EMBOSS includes various command line qualifiers which are not (typically) set in an ACD file. These include global qualifiers and various datatype-specific qualifiers. Global qualifiers are available to all applications and control general application behaviour. Datatype-specific qualifiers are used to specify particular inputs and outputs, for instance sequences, in more detail. For more information see the EMBOSS Users Guide.
Sequences are referenced on the command line by their Uniform Sequence Address (USA) which is a powerful and flexible specification for defining the location and format of sequence data. Similarly, sequence features are defined using a Uniform Feature Object (UFO). Any application you write will automatically support USAs and UFOs. For more information see the EMBOSS Users Guide.

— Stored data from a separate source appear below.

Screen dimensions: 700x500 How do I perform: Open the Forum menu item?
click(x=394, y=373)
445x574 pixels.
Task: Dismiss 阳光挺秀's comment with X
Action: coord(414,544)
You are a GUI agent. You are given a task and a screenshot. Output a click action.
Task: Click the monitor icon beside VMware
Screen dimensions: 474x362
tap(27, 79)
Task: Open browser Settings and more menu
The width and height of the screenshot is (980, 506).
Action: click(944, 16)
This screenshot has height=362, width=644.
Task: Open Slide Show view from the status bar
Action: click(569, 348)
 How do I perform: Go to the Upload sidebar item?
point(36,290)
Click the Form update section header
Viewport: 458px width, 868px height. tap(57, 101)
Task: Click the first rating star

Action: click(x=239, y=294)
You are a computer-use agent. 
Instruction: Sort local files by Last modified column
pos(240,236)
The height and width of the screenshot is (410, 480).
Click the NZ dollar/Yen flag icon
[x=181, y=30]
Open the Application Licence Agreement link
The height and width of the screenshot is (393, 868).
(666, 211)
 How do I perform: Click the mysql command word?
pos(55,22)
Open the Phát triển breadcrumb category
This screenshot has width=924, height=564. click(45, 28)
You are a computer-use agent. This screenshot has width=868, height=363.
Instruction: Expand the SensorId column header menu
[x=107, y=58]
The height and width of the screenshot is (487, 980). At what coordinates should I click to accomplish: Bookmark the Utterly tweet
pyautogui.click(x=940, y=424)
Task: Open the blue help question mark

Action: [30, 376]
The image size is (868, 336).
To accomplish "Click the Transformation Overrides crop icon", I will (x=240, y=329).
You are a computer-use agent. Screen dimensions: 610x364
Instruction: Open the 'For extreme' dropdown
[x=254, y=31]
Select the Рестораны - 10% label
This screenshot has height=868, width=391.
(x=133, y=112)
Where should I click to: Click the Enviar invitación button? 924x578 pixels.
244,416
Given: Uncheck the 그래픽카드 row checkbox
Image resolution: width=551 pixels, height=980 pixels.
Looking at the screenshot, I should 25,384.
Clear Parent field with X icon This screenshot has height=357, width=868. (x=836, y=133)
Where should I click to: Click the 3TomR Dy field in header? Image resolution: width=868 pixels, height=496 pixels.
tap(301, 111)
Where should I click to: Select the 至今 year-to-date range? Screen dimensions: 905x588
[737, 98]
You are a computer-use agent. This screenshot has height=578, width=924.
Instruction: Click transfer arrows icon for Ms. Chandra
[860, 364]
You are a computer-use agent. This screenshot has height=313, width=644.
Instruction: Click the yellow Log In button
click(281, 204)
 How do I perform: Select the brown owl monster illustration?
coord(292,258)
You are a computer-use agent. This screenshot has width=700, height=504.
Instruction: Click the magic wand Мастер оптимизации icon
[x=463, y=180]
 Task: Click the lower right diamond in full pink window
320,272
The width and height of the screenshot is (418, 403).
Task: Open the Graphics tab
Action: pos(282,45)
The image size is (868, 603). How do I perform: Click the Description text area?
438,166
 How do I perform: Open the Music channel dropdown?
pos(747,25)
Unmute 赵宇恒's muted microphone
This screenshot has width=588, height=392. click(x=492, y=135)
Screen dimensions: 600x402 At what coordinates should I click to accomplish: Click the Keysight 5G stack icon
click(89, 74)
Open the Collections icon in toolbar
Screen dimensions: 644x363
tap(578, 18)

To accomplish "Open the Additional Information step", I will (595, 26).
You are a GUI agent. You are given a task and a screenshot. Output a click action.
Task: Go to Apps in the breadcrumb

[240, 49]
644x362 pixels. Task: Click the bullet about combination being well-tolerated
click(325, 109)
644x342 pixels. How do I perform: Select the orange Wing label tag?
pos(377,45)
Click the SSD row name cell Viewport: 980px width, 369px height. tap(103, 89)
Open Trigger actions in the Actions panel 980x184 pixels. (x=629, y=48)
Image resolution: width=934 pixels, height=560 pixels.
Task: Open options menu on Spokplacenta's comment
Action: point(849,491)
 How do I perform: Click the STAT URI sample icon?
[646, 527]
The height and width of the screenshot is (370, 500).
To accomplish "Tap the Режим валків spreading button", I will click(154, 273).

Before you start coding, please discuss your ideas with the EMBOSS developers:
Also let other EMBOSS users know. Many people may wish to collaborate with you or suggest easier ways of doing things:
There are a few basic things to consider before you start coding, especially if you intend your code to be incorporated into the public pacakge:
Application ACD file. Any new application will need an ACD file. They are easy to write once you are familiar with the general layout, syntax (Appendix A, ACD Syntax Reference) and programming methods (Chapter 5, C Programming).
Linking to the EMBOSS Libraries. Application code must be linked to the EMBOSS libraries. The minimum requirement is code for processing the application ACD file (see Section 6.3, “Handling ACD Files”). In some cases you will want to leave the original source code untouched and develop an EMBOSS wrapper application to it instead (Chapter 10, Incorporating Third-party Applications). If you are not clear on what to do then the EMBOSS developers will assist you.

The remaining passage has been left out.